Disclaimers: I don't work for or represent Oracle.  Use the content in these posts at your own risk.



Compound Interest Calculations Like the "Internet Websites" Do It

Compound interest is the math headache that usually requires spreadsheet functions. 


Prior to spreadsheets, there were logarithmic tables and stuff I used to know, but have forgotten.  The basic premise is that interest accrued over a period of time is paid into an account daily, monthly, quarterly, semiannually, or yearly. Future interest is based on the new balances, so all your money works for you.  Banks generally work in this fashion with the daily interests accumulating and being paid out at some future point in time.  Withdrawals and deposits can occur, etc… 


It currently takes lots of mainframe / Unix financials code that we can do pretty quickly here. We get the ability to visually watch the balance change!  We can also try out new ways to make money with the test cases and spreadsheet analysis, but I digress.  Since about 2007, bankers beat out politicians in my list of people to despise. Maybe if they had used OPA…


OPA can run that formula to see how much money we would have at the end.  We can use this to check our future calculations.  For fun, let's plug in the standard formulas and compute our future balance… 
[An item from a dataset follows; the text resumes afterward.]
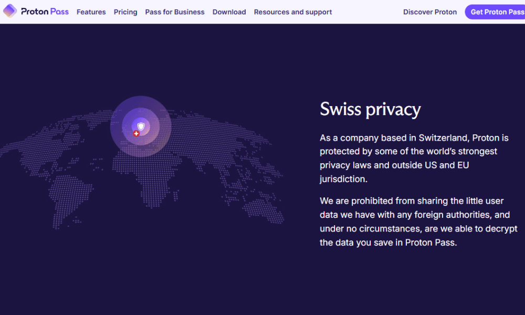
Task: Click the white shield icon on the map
Action: tap(141, 126)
I am rounding to the nearest penny to match the results from the interest calculator.  This is that infamous area where sneaky coders make lots of money by rounding down to the nearest penny for investment payments or up for collections and putting the fractional penny remainder in their own accounts.


Note: it is a LOT harder to get away with that type of mischief when your code is human-readable and can be reviewed by auditors.  Score 1 for OPA.
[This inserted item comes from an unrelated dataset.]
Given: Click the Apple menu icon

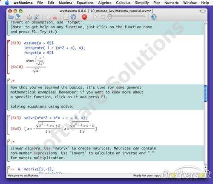Looking at the screenshot, I should (x=7, y=3).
[Rule 5.1] the compound interest maturity value compounding = Round(P * Xy(1 + r, n * t ),2)



Temporal Compound Interest Calculations (OPA)
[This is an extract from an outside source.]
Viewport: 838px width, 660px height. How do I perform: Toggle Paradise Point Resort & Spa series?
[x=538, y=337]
Now, lets do it the "OPA way".


Like before, we want to watch the investment actually grow.


Like before, we get to add the balance on the beginning of each pay period except the first when we made our deposit.  Each interest computation will rely on the previous balance.  These 2 rules should give a loop warning.  Ignore it.


[Rule 6.1] the compound interest balance over time


the period number = 1

the previous compound interest balance + the previous compound interest balance * r



[Rule 6.2] the previous compound interest balance


the period number = 2

ValueAt(WhenLast(the prior period end date, it is the day to be paid interest), the compound interest balance over time)



And what is our final balance?  Simply look at the balance on the end date

[Rule 6.3] the compound interest maturity value compounding version 2 = ValueAt(the maturity date, the compound interest balance over time)


The balance today is also pretty easy…  You can vary "today" to go backwards in time.

[Rule 6.4] today's compound interest balance = ValueAt(today, the compound interest balance over time)


That is it.  Only 5 rules, and the last 2 are only to demonstrate getting the values at different points in time.